▶ EXERCISE DETAILS
The response should consist of the data reproduced word for word.

+ + + + +

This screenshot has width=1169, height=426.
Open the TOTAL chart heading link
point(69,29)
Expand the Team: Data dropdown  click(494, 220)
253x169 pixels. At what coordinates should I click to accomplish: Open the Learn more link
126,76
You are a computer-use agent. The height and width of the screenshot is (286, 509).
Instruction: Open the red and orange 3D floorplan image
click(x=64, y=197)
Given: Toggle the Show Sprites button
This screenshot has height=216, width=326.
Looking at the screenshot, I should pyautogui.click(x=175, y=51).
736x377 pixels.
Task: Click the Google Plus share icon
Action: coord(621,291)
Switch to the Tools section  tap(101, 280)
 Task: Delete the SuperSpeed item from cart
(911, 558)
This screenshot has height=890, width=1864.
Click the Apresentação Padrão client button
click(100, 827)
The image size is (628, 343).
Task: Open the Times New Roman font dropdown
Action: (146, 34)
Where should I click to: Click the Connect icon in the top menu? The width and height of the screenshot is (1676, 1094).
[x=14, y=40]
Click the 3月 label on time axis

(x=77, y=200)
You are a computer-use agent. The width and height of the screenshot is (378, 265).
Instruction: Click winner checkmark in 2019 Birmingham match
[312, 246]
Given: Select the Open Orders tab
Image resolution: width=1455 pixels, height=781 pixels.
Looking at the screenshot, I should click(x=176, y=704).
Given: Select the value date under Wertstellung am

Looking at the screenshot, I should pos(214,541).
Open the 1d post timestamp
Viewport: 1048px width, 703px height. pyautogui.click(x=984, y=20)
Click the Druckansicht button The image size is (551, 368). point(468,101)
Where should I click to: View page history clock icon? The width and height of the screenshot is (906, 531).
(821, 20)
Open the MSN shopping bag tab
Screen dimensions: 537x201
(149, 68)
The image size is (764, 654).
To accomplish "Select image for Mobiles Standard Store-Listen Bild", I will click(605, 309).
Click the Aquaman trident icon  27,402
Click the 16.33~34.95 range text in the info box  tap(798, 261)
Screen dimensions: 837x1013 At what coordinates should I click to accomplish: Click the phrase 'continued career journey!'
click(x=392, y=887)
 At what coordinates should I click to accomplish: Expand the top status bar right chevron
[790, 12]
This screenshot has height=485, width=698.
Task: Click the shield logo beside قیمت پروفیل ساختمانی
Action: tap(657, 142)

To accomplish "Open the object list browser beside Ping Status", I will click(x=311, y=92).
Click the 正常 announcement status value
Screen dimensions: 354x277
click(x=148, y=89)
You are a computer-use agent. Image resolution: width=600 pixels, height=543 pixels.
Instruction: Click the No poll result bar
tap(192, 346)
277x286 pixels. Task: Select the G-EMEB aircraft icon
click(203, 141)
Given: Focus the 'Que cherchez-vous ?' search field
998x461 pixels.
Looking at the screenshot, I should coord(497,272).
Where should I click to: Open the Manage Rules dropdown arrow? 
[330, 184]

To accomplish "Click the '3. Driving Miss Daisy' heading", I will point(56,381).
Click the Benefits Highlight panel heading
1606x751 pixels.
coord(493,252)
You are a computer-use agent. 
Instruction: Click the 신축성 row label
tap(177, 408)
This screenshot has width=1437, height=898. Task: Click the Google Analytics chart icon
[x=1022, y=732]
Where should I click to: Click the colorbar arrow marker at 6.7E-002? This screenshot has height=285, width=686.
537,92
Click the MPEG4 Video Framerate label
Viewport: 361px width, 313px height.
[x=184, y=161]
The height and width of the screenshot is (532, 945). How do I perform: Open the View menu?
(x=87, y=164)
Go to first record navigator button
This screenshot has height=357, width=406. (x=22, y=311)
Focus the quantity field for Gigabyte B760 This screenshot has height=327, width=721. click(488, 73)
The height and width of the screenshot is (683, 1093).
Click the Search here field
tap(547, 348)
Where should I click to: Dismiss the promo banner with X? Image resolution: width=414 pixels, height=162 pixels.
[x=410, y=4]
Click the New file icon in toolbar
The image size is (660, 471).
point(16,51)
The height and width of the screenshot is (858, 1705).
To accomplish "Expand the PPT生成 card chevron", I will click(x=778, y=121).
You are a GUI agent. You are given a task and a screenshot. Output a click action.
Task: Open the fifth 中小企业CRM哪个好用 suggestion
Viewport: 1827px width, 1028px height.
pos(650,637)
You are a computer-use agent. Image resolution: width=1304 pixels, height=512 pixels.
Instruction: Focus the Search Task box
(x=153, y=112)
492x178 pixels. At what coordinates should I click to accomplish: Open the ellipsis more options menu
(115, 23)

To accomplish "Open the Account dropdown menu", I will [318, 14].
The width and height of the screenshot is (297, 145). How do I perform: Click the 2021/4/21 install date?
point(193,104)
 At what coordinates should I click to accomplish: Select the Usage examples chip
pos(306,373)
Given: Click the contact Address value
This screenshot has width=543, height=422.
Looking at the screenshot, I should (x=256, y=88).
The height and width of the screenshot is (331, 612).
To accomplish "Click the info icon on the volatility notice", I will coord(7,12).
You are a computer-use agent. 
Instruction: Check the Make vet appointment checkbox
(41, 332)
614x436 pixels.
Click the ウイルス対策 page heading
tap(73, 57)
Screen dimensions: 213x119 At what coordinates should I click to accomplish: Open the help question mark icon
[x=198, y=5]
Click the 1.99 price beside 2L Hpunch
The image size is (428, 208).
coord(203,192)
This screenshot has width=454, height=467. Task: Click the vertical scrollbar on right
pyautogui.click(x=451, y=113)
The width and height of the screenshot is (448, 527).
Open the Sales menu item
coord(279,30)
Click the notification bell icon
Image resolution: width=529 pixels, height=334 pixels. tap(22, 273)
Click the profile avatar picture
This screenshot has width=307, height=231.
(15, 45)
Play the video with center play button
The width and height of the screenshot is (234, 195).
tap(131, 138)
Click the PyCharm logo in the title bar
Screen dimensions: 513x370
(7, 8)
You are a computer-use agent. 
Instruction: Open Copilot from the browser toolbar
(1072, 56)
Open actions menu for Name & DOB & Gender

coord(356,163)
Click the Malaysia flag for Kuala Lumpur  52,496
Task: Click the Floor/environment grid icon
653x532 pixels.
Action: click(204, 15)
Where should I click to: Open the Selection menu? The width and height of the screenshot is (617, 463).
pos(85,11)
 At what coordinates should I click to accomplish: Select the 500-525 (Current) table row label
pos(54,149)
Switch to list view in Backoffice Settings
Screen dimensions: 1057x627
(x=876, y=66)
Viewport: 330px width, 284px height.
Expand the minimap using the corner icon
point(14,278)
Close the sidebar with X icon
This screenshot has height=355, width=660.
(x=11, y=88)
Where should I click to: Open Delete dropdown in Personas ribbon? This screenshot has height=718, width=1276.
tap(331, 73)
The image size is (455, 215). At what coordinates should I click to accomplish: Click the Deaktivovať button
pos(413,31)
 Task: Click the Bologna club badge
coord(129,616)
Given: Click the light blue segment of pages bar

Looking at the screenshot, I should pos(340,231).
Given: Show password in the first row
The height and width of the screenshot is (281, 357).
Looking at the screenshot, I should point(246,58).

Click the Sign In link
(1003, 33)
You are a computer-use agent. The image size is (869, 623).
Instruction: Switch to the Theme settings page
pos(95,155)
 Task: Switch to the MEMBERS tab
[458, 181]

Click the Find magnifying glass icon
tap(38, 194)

+ + + + +

▶ COMPLETED EXERCISE
This screenshot has width=1169, height=426.
Open the TOTAL chart heading link
point(69,29)
Expand the Team: Data dropdown  click(494, 220)
253x169 pixels. At what coordinates should I click to accomplish: Open the Learn more link
126,76
You are a computer-use agent. The height and width of the screenshot is (286, 509).
Instruction: Open the red and orange 3D floorplan image
click(x=64, y=197)
Given: Toggle the Show Sprites button
This screenshot has height=216, width=326.
Looking at the screenshot, I should pyautogui.click(x=175, y=51).
736x377 pixels.
Task: Click the Google Plus share icon
Action: coord(621,291)
Switch to the Tools section  tap(101, 280)
 Task: Delete the SuperSpeed item from cart
(911, 558)
This screenshot has height=890, width=1864.
Click the Apresentação Padrão client button
click(100, 827)
The image size is (628, 343).
Task: Open the Times New Roman font dropdown
Action: (146, 34)
Where should I click to: Click the Connect icon in the top menu? The width and height of the screenshot is (1676, 1094).
[x=14, y=40]
Click the 3月 label on time axis

(x=77, y=200)
You are a computer-use agent. The width and height of the screenshot is (378, 265).
Instruction: Click winner checkmark in 2019 Birmingham match
[312, 246]
Given: Select the Open Orders tab
Image resolution: width=1455 pixels, height=781 pixels.
Looking at the screenshot, I should click(x=176, y=704).
Given: Select the value date under Wertstellung am

Looking at the screenshot, I should pos(214,541).
Open the 1d post timestamp
Viewport: 1048px width, 703px height. pyautogui.click(x=984, y=20)
Click the Druckansicht button The image size is (551, 368). point(468,101)
Where should I click to: View page history clock icon? The width and height of the screenshot is (906, 531).
(821, 20)
Open the MSN shopping bag tab
Screen dimensions: 537x201
(149, 68)
The image size is (764, 654).
To accomplish "Select image for Mobiles Standard Store-Listen Bild", I will click(605, 309).
Click the Aquaman trident icon  27,402
Click the 16.33~34.95 range text in the info box  tap(798, 261)
Screen dimensions: 837x1013 At what coordinates should I click to accomplish: Click the phrase 'continued career journey!'
click(x=392, y=887)
 At what coordinates should I click to accomplish: Expand the top status bar right chevron
[790, 12]
This screenshot has height=485, width=698.
Task: Click the shield logo beside قیمت پروفیل ساختمانی
Action: tap(657, 142)

To accomplish "Open the object list browser beside Ping Status", I will click(x=311, y=92).
Click the 正常 announcement status value
Screen dimensions: 354x277
click(x=148, y=89)
You are a computer-use agent. Image resolution: width=600 pixels, height=543 pixels.
Instruction: Click the No poll result bar
tap(192, 346)
277x286 pixels. Task: Select the G-EMEB aircraft icon
click(203, 141)
Given: Focus the 'Que cherchez-vous ?' search field
998x461 pixels.
Looking at the screenshot, I should coord(497,272).
Where should I click to: Open the Manage Rules dropdown arrow? 
[330, 184]

To accomplish "Click the '3. Driving Miss Daisy' heading", I will point(56,381).
Click the Benefits Highlight panel heading
1606x751 pixels.
coord(493,252)
You are a computer-use agent. 
Instruction: Click the 신축성 row label
tap(177, 408)
This screenshot has width=1437, height=898. Task: Click the Google Analytics chart icon
[x=1022, y=732]
Where should I click to: Click the colorbar arrow marker at 6.7E-002? This screenshot has height=285, width=686.
537,92
Click the MPEG4 Video Framerate label
Viewport: 361px width, 313px height.
[x=184, y=161]
The height and width of the screenshot is (532, 945). How do I perform: Open the View menu?
(x=87, y=164)
Go to first record navigator button
This screenshot has height=357, width=406. (x=22, y=311)
Focus the quantity field for Gigabyte B760 This screenshot has height=327, width=721. click(488, 73)
The height and width of the screenshot is (683, 1093).
Click the Search here field
tap(547, 348)
Where should I click to: Dismiss the promo banner with X? Image resolution: width=414 pixels, height=162 pixels.
[x=410, y=4]
Click the New file icon in toolbar
The image size is (660, 471).
point(16,51)
The height and width of the screenshot is (858, 1705).
To accomplish "Expand the PPT生成 card chevron", I will click(x=778, y=121).
You are a GUI agent. You are given a task and a screenshot. Output a click action.
Task: Open the fifth 中小企业CRM哪个好用 suggestion
Viewport: 1827px width, 1028px height.
pos(650,637)
You are a computer-use agent. Image resolution: width=1304 pixels, height=512 pixels.
Instruction: Focus the Search Task box
(x=153, y=112)
492x178 pixels. At what coordinates should I click to accomplish: Open the ellipsis more options menu
(115, 23)

To accomplish "Open the Account dropdown menu", I will [318, 14].
The width and height of the screenshot is (297, 145). How do I perform: Click the 2021/4/21 install date?
point(193,104)
 At what coordinates should I click to accomplish: Select the Usage examples chip
pos(306,373)
Given: Click the contact Address value
This screenshot has width=543, height=422.
Looking at the screenshot, I should (x=256, y=88).
The height and width of the screenshot is (331, 612).
To accomplish "Click the info icon on the volatility notice", I will coord(7,12).
You are a computer-use agent. 
Instruction: Check the Make vet appointment checkbox
(41, 332)
614x436 pixels.
Click the ウイルス対策 page heading
tap(73, 57)
Screen dimensions: 213x119 At what coordinates should I click to accomplish: Open the help question mark icon
[x=198, y=5]
Click the 1.99 price beside 2L Hpunch
The image size is (428, 208).
coord(203,192)
This screenshot has width=454, height=467. Task: Click the vertical scrollbar on right
pyautogui.click(x=451, y=113)
The width and height of the screenshot is (448, 527).
Open the Sales menu item
coord(279,30)
Click the notification bell icon
Image resolution: width=529 pixels, height=334 pixels. tap(22, 273)
Click the profile avatar picture
This screenshot has width=307, height=231.
(15, 45)
Play the video with center play button
The width and height of the screenshot is (234, 195).
tap(131, 138)
Click the PyCharm logo in the title bar
Screen dimensions: 513x370
(7, 8)
You are a computer-use agent. 
Instruction: Open Copilot from the browser toolbar
(1072, 56)
Open actions menu for Name & DOB & Gender

coord(356,163)
Click the Malaysia flag for Kuala Lumpur  52,496
Task: Click the Floor/environment grid icon
653x532 pixels.
Action: click(204, 15)
Where should I click to: Open the Selection menu? The width and height of the screenshot is (617, 463).
pos(85,11)
 At what coordinates should I click to accomplish: Select the 500-525 (Current) table row label
pos(54,149)
Switch to list view in Backoffice Settings
Screen dimensions: 1057x627
(x=876, y=66)
Viewport: 330px width, 284px height.
Expand the minimap using the corner icon
point(14,278)
Close the sidebar with X icon
This screenshot has height=355, width=660.
(x=11, y=88)
Where should I click to: Open Delete dropdown in Personas ribbon? This screenshot has height=718, width=1276.
tap(331, 73)
The image size is (455, 215). At what coordinates should I click to accomplish: Click the Deaktivovať button
pos(413,31)
 Task: Click the Bologna club badge
coord(129,616)
Given: Click the light blue segment of pages bar

Looking at the screenshot, I should pos(340,231).
Given: Show password in the first row
The height and width of the screenshot is (281, 357).
Looking at the screenshot, I should point(246,58).

Click the Sign In link
(1003, 33)
You are a computer-use agent. The image size is (869, 623).
Instruction: Switch to the Theme settings page
pos(95,155)
 Task: Switch to the MEMBERS tab
[458, 181]

Click the Find magnifying glass icon
tap(38, 194)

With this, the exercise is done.